Stefano Semeraro, La Stampa 9/9/2013, 9 settembre 2013
PIETRANGELI, 80 ANNI DI FASCINO “I TENNISTI DI OGGI SONO MATTI”
Due volte campione al Roland Garros, eroe di Coppa Davis sia da giocatore sia da capitano (fu lui a guidare gli azzurri in Cile nel ’76). Sorriso da attore, rovescio incantevole. Nato a Tunisi da mamma russa, ma romano nel cuore: Nicola Pietrangeli è stato il volto vincente e scanzonato del tennis nell’Italia della Dolce Vita e del boom. 80 anni vissuti alla grande fuori e dentro il campo.
Pietrangeli per i prossimi 80 che intenzioni ha?
«Spero solo che mi rifacciate la stessa domanda fra 10 anni ».
Cosa l’ha avvicinata al tennis?
«Mio padre. Fino a 10 anni giocavo a pallone nei ragazzi della Lazio, ero bravo. Sono stato prestato alla Viterbese e alla Ternana. Adesso i calciatori prendono tanti soldi, ma all’epoca io volevo viaggiare, col pallone lo si faceva poco mentre avevo intravisto nel tennis un modo per girare. Una volta sono andato a Napoli e mi son detto: “Vuoi vedere che arrivo fino a Milano?”».
Si ricorda la prima partita?
«In campo di concentramento, in Tunisia. Mio padre ci si trovava insieme con tanti altri italiani, aveva costruito un campo da tennis. Una volta andai a trovarlo e giocammo insieme la finale di un torneo fra prigionieri. Vincemmo, il premio fu un pettine fatto con le schegge di bombe. Era il 1945».
Quando arrivò in Italia la chiamavano “Er Francia”...
«Non parlavo una parola di italiano, solo francese e russo. Diciamo che ho dimenticato il russo per imparare male l’italiano».
Com’era l’Italia a quei tempi?
«Fantastica. Rispetto a oggi era tutto 100 volte più semplice, ma ti gustavi tutto 100 mila volte di più. Il bacio di una ragazza era il paradiso. I ragazzi di oggi dovrebbero tornare indietro di 50 anni e vedere come ci si dava una mano».
Il tennis come è cambiato?

**Dati estratti:**
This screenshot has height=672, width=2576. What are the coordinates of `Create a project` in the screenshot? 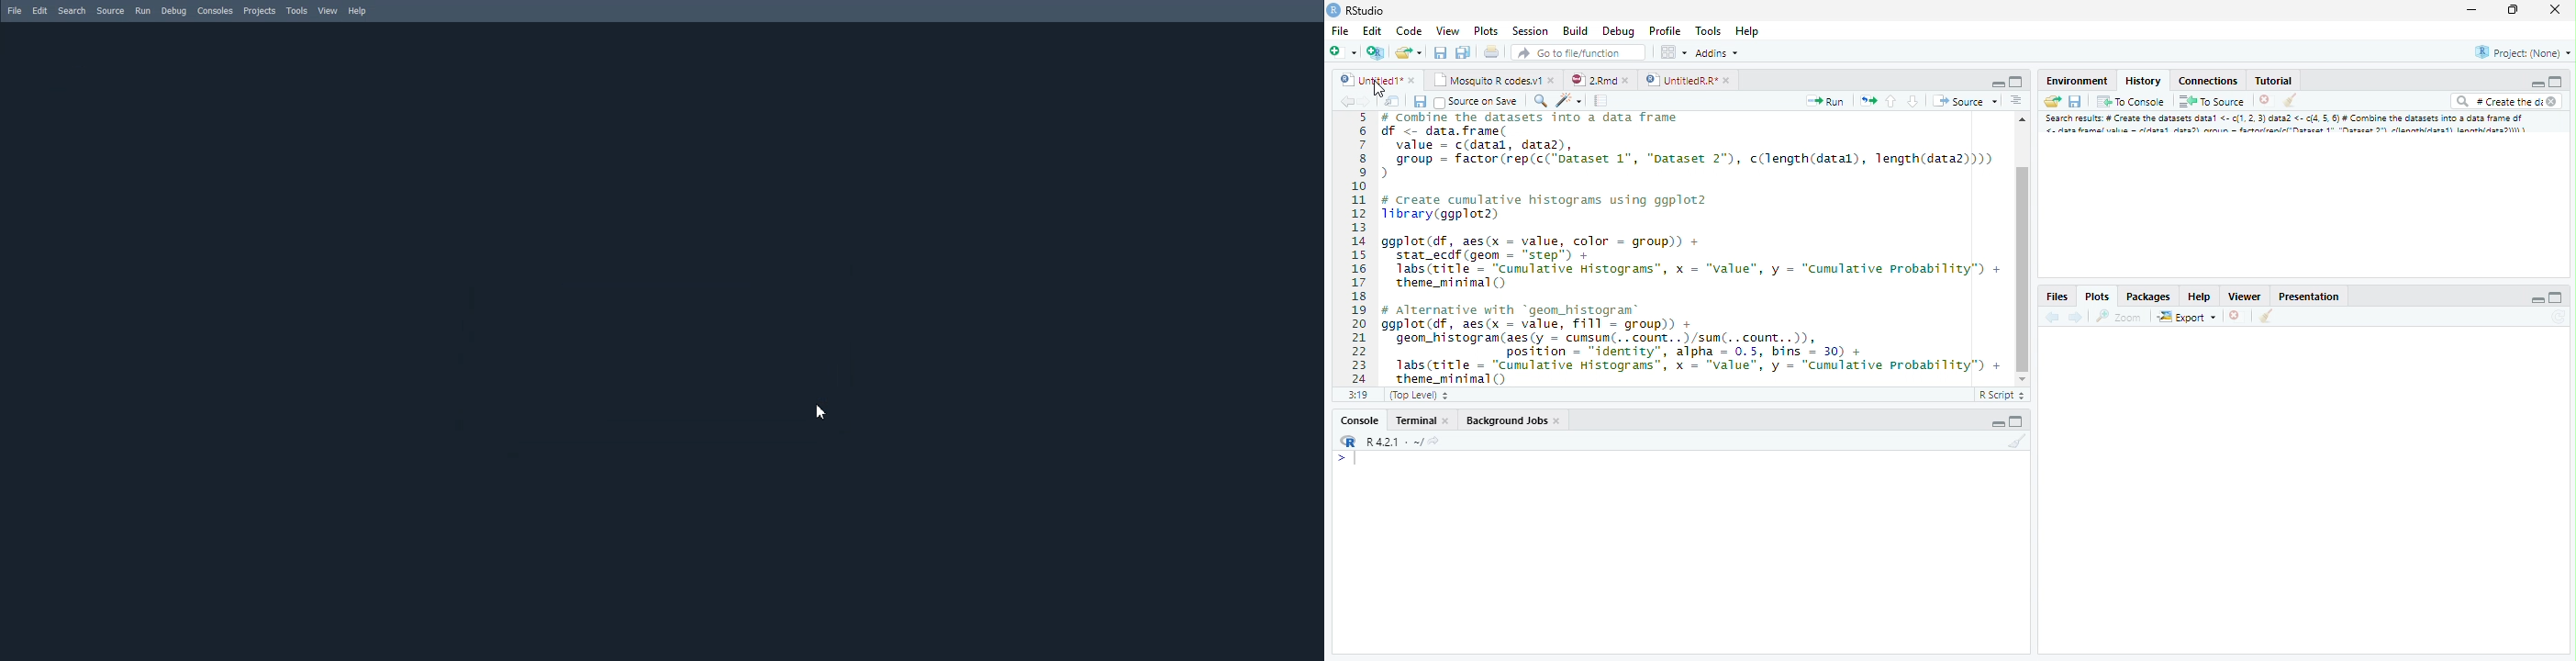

--

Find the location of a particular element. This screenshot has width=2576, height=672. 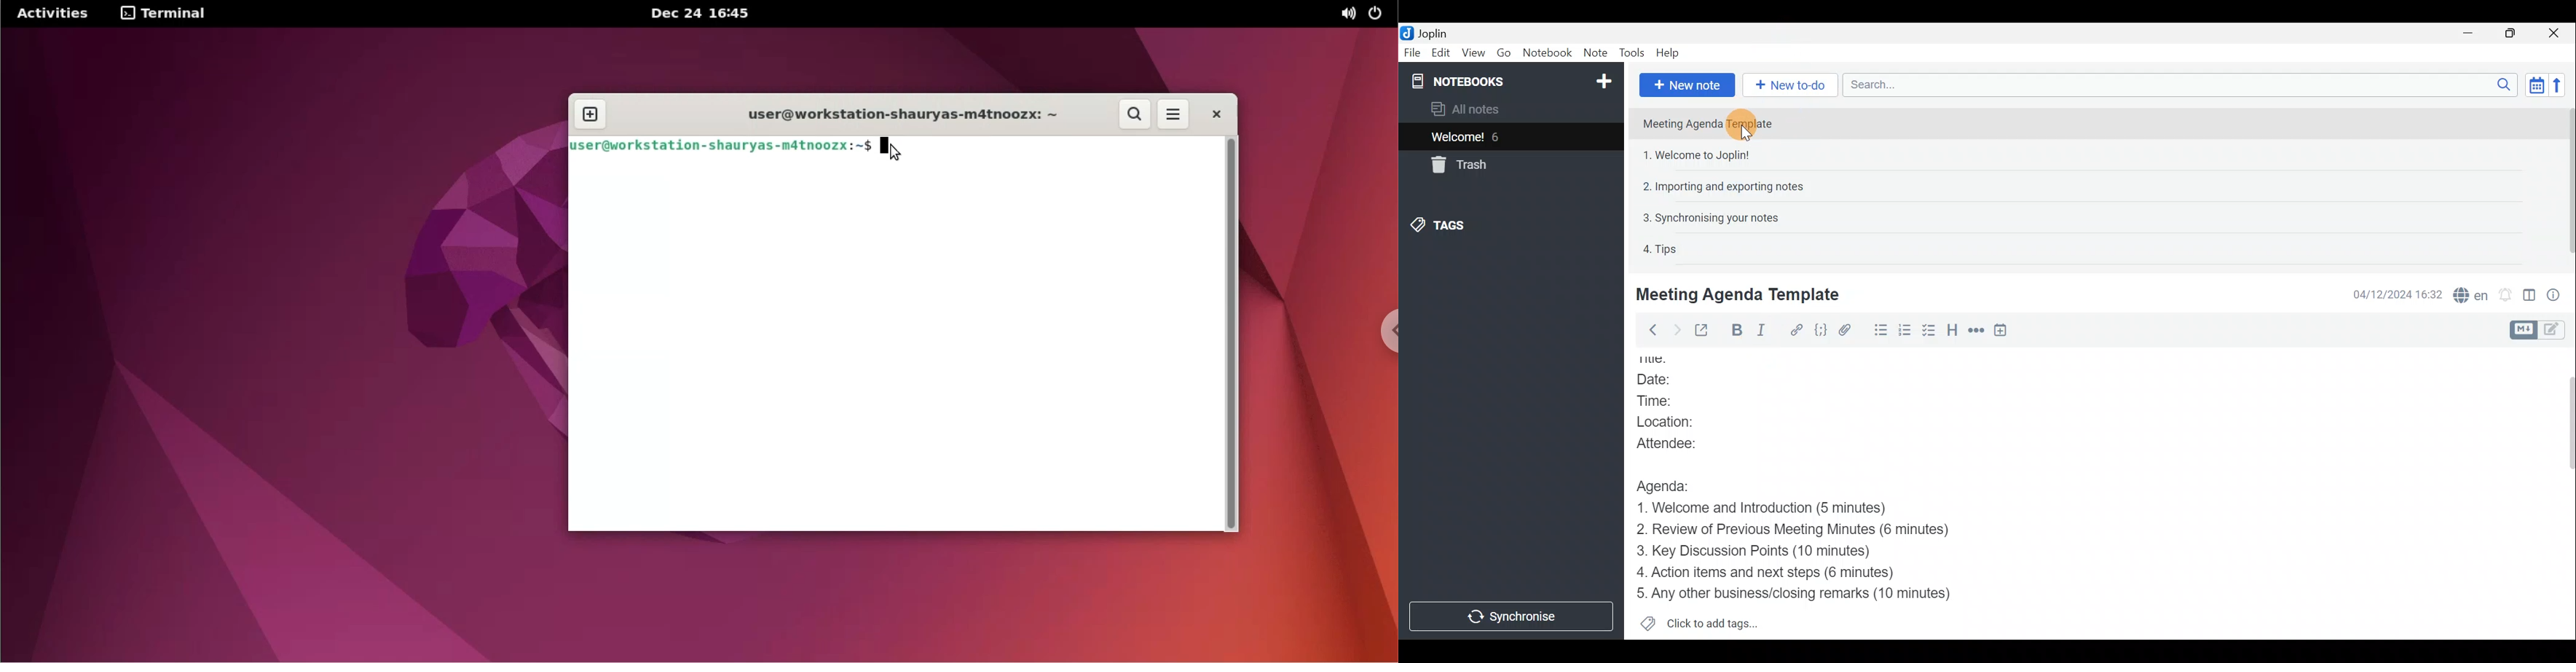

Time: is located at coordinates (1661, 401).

--

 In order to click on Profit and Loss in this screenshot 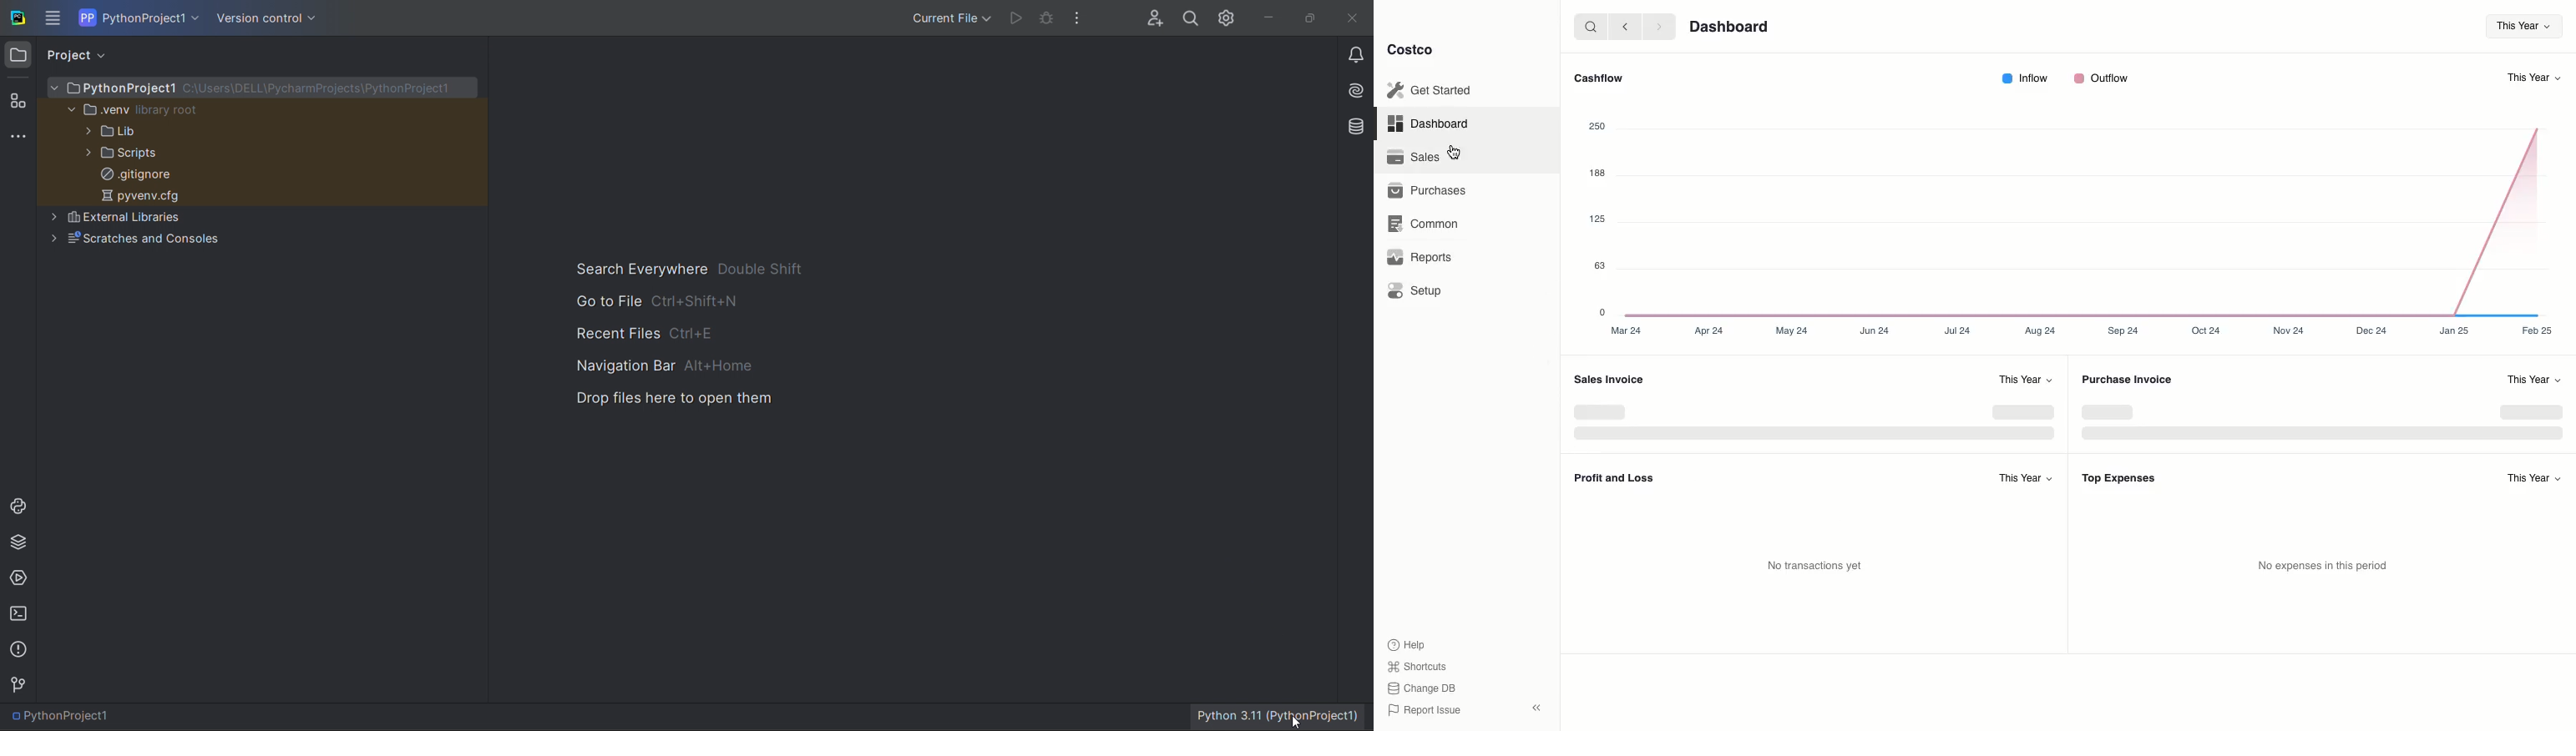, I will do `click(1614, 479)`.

**Esercizi scritti:**
1. Nell'intervista a Nicola Pietrangeli, quale premio ricevettero i vincitori della finale del torneo fra prigionieri giocata nel 1945?
2. Trascriva alla lettera il passo dell'intervista a Pietrangeli che va da «Pietrangeli per i» fino a «la prima partita?».

**Soluzioni:**
1. Un pettine fatto con le schegge di bombe.

2.
Pietrangeli per i prossimi 80 che intenzioni ha?
«Spero solo che mi rifacciate la stessa domanda fra 10 anni ».
Cosa l’ha avvicinata al tennis?
«Mio padre. Fino a 10 anni giocavo a pallone nei ragazzi della Lazio, ero bravo. Sono stato prestato alla Viterbese e alla Ternana. Adesso i calciatori prendono tanti soldi, ma all’epoca io volevo viaggiare, col pallone lo si faceva poco mentre avevo intravisto nel tennis un modo per girare. Una volta sono andato a Napoli e mi son detto: “Vuoi vedere che arrivo fino a Milano?”».
Si ricorda la prima partita?